PATRICK BRENNAN / ABDUL MOIMÊME
terraphonia

Stuart Broomer
Ezz-thetics Column
September, 2019

That sense of dream logic is central as well to terraphonia (Creative Sources) by the duo of New Yorker patrick brennan on alto saxophone and Lisboan Abdul Moimême on expanded guitar. While they have long been acquainted, their musical orientations are fundamentally different. brennan plays within a sense of the jazz continuum, a highly expressive player possessed of a brilliant economy of line, akin to similarly laconic players like Frode Gjerstad and the young (and perhaps most individualistic) John Tchicai. brennan’s use of silence is more about space for reflection than drama, a heightened awareness, and he can infest a fragment of a scale with tremendous psychic weight. Moimême comes from the free jazz tradition, but he’s very much a free improviser. He has thoroughly reimagined the guitar, standing between two horizontal instruments, sometimes covering them in sheet metal and playing them with e-bows, mallets and other devices. His palette is as varied and his sounds as bright and specific (and not dissimilar) as those of an early Cage percussion piece or a Harry Partch ensemble, an orchestra that consists of percussion and strings, acoustic, amplified and electronic sounds. The music is a dance between brennan’s linear, highly inflected (mutated, vocalic, emotive, personal) lines and Moimême’s variety theatre universe in which models of order and entropy are repeatedly proposed and erased.

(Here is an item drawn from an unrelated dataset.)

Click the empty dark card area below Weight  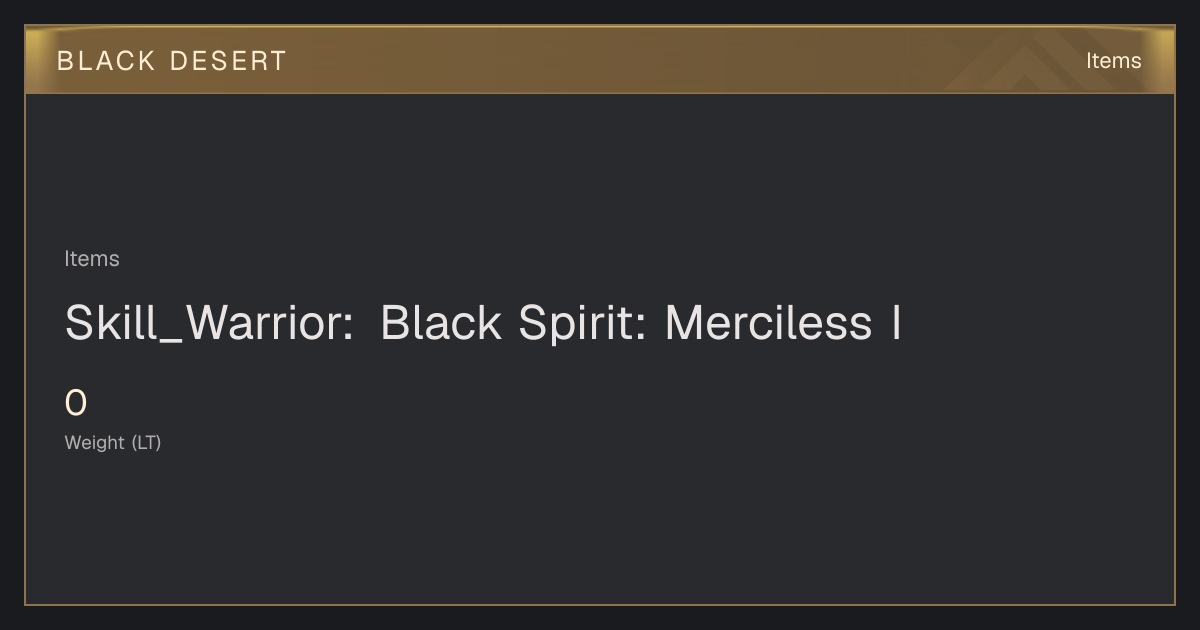coord(600,530)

There’s a startling moment (among many) at the beginning of ndụ enweghị ihe abụọ / no two (Brennan’s titles involve multiple languages, here Igbo and English, as well as compounds and neologisms) in which brennan’s line is moving from emotive cries to a complex lyricism, all of it embraced by a matching foghorn melody and an expanding orchestra. The music’s continuity is complex, an absolutely shared creation. As a parallel, Partch’s piece for Chet Baker, “Ulysses Departs from the Edge of the World” – combining  bass marimba, tuned bamboo drums, trumpet and baritone saxophone – may feel like a distant precursor (recently recorded by the ensemble Partch in its original form on Sonata Dementia [Bridge]). The brief gotabrilhar is sufficiently powerful and detailed to deny any attempt at description.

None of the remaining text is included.